**WHAT IS EXPECTED:**
Lines that contain the string "agent" are the ones to list; copy all of them from the records.

[MATERIAL TO PROCESS]

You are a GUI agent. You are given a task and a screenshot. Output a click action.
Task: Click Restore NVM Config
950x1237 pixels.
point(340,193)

[/MATERIAL TO PROCESS]
[MATERIAL TO PROCESS]

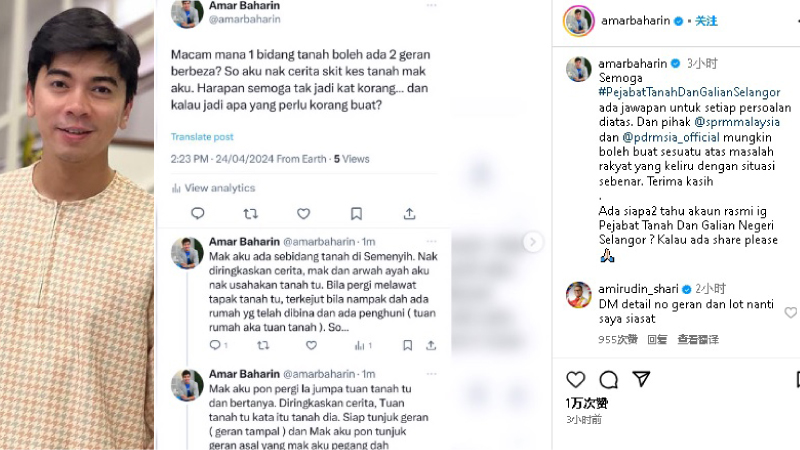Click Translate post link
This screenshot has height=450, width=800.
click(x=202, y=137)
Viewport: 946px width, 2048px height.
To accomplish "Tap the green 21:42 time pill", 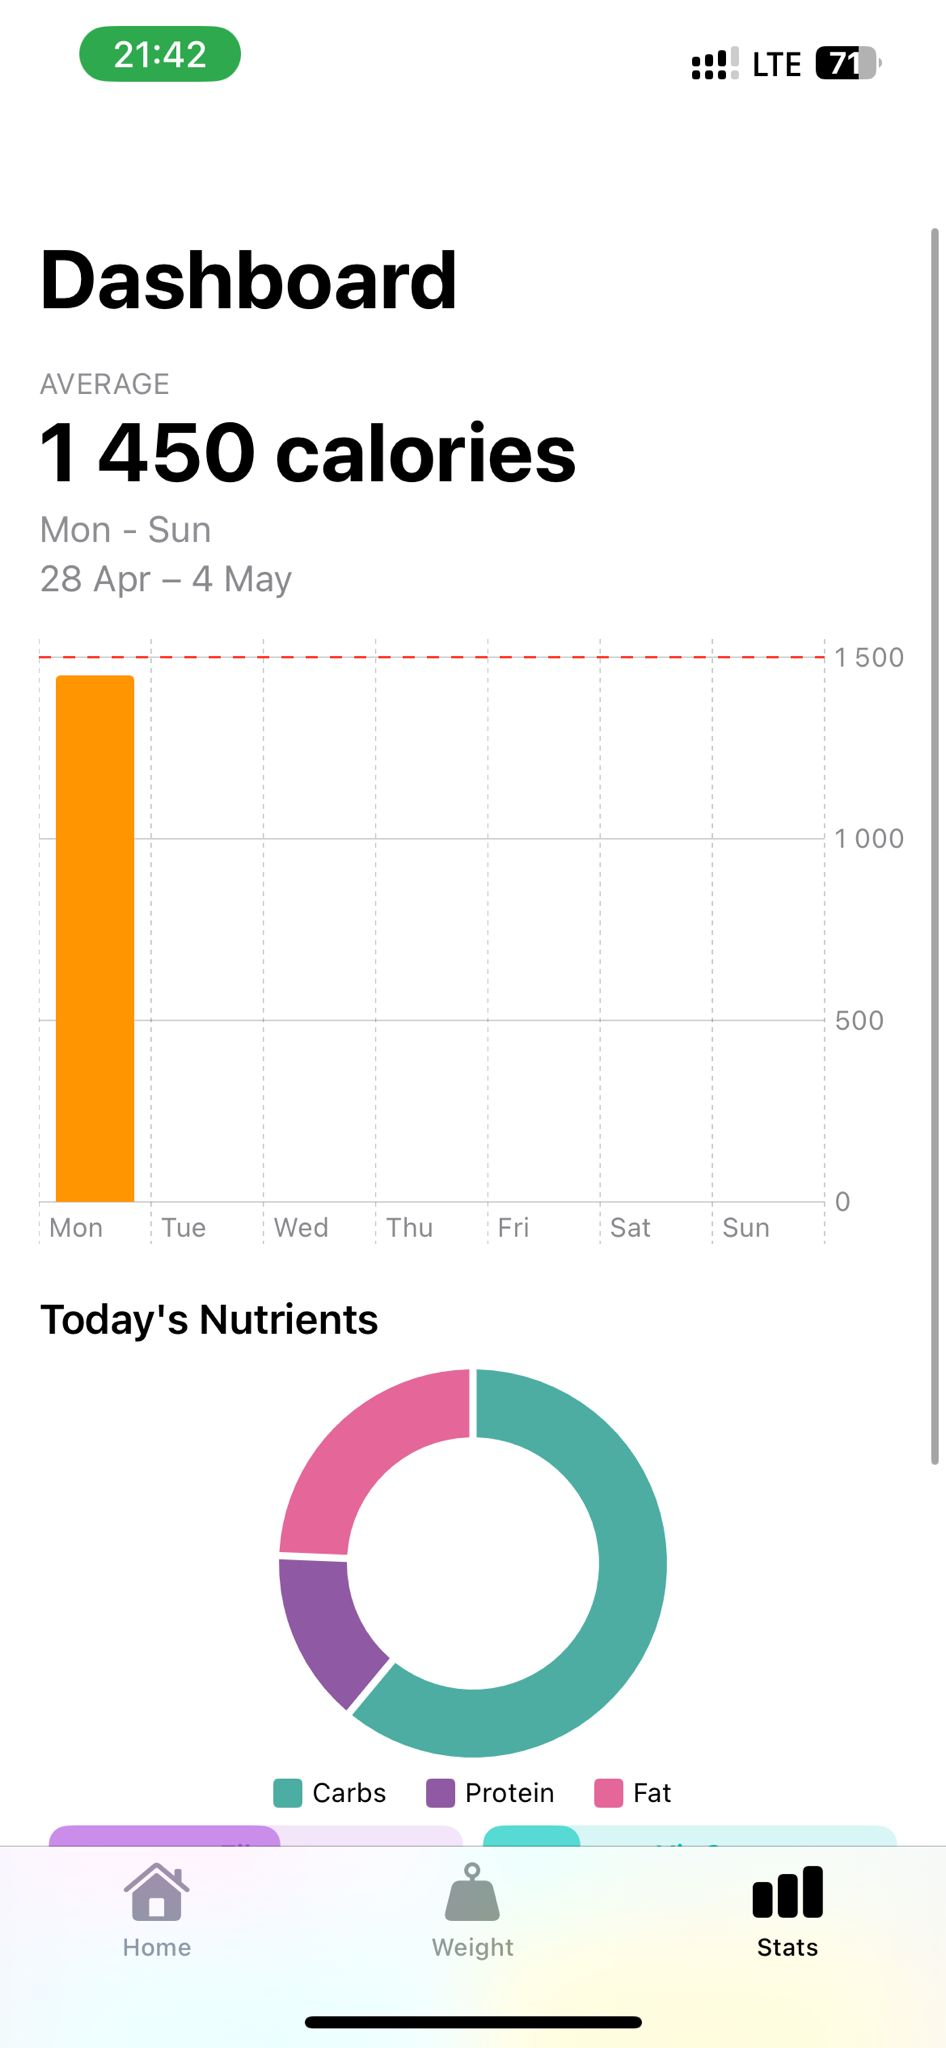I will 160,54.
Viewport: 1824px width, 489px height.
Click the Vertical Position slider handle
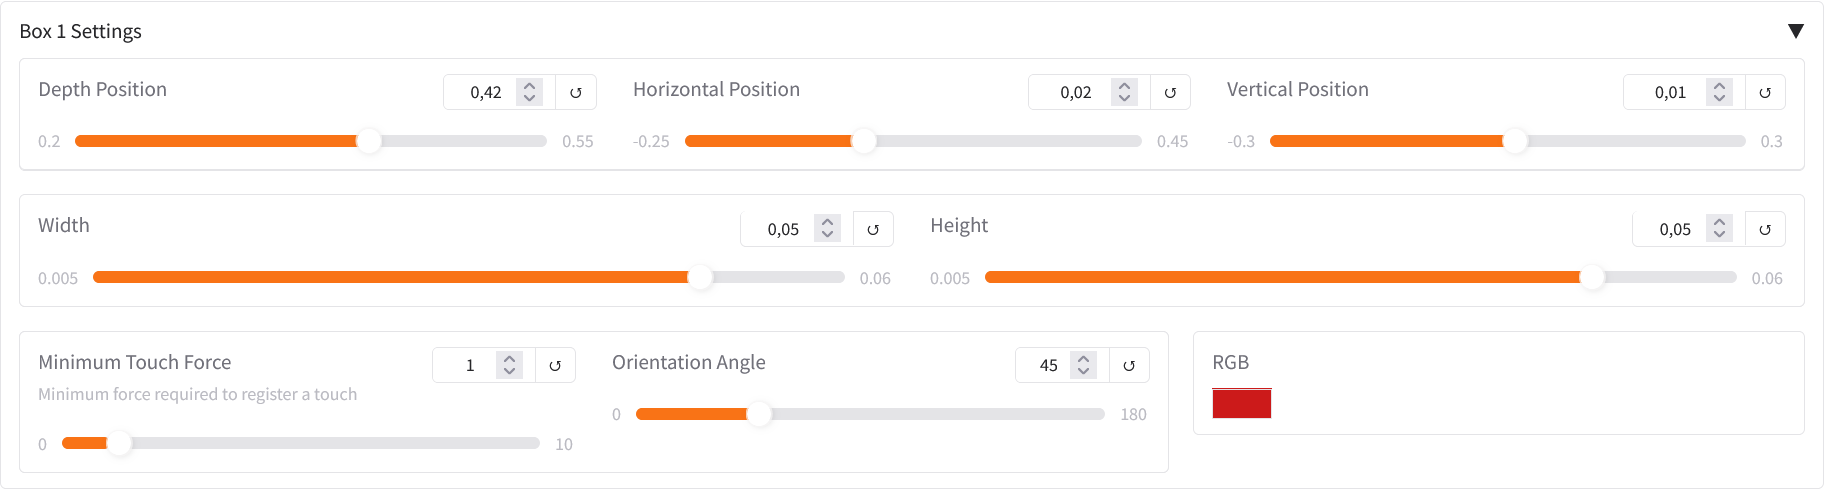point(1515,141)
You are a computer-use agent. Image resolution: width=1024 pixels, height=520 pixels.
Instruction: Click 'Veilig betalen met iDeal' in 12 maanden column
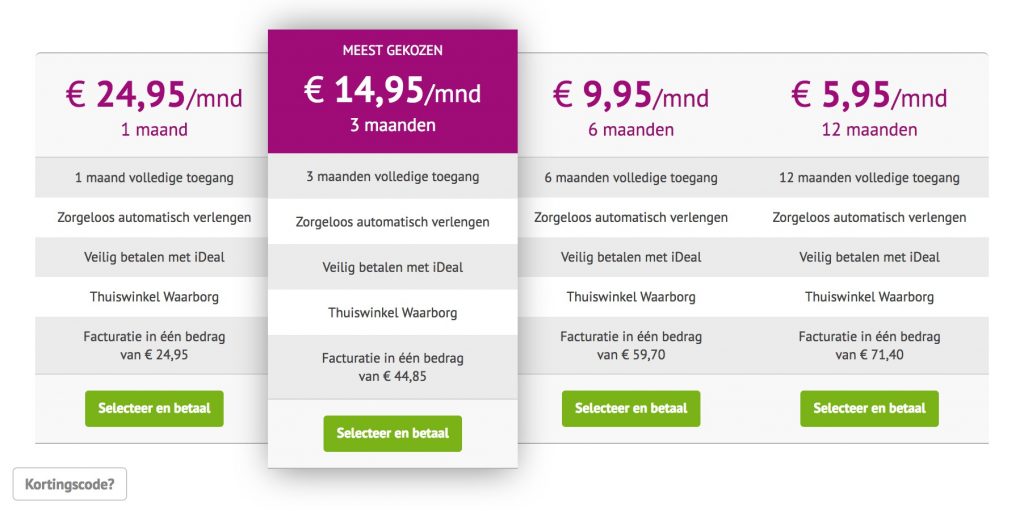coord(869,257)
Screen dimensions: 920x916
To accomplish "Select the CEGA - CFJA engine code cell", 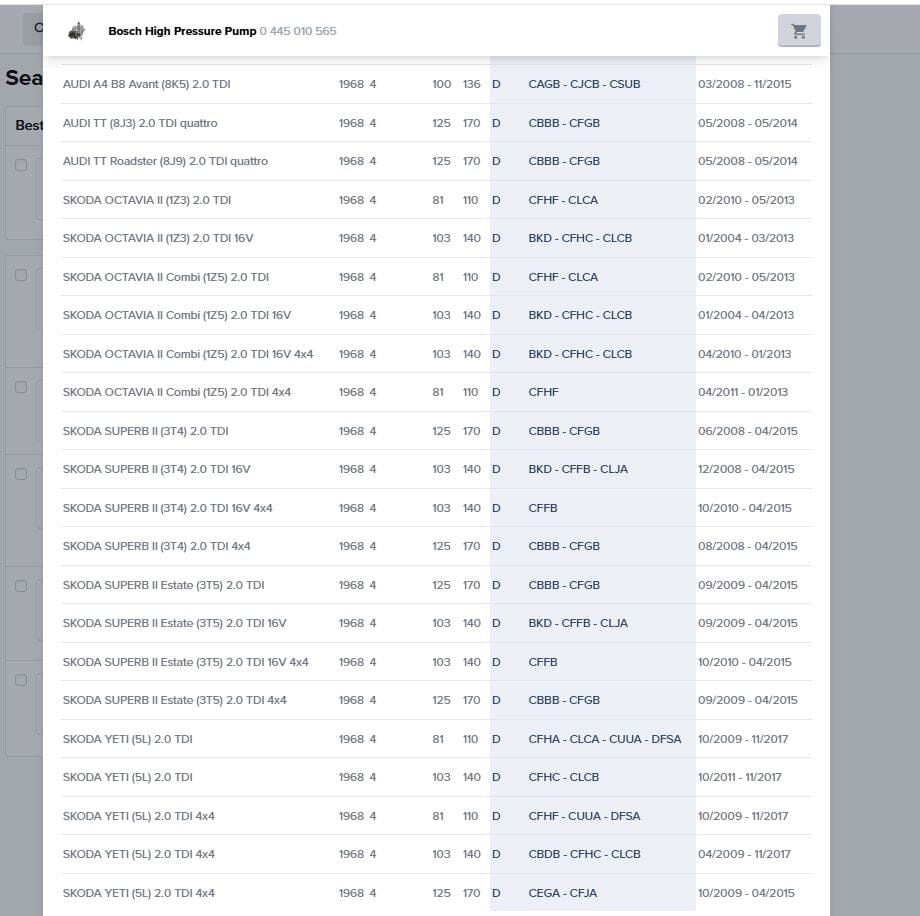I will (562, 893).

[/MATERIAL TO PROCESS]

**SOLUTION FOR THIS PROBLEM:**
You are a GUI agent. You are given a task and a screenshot. Output a click action.
You are a computer-use agent. Image resolution: width=1024 pixels, height=520 pixels.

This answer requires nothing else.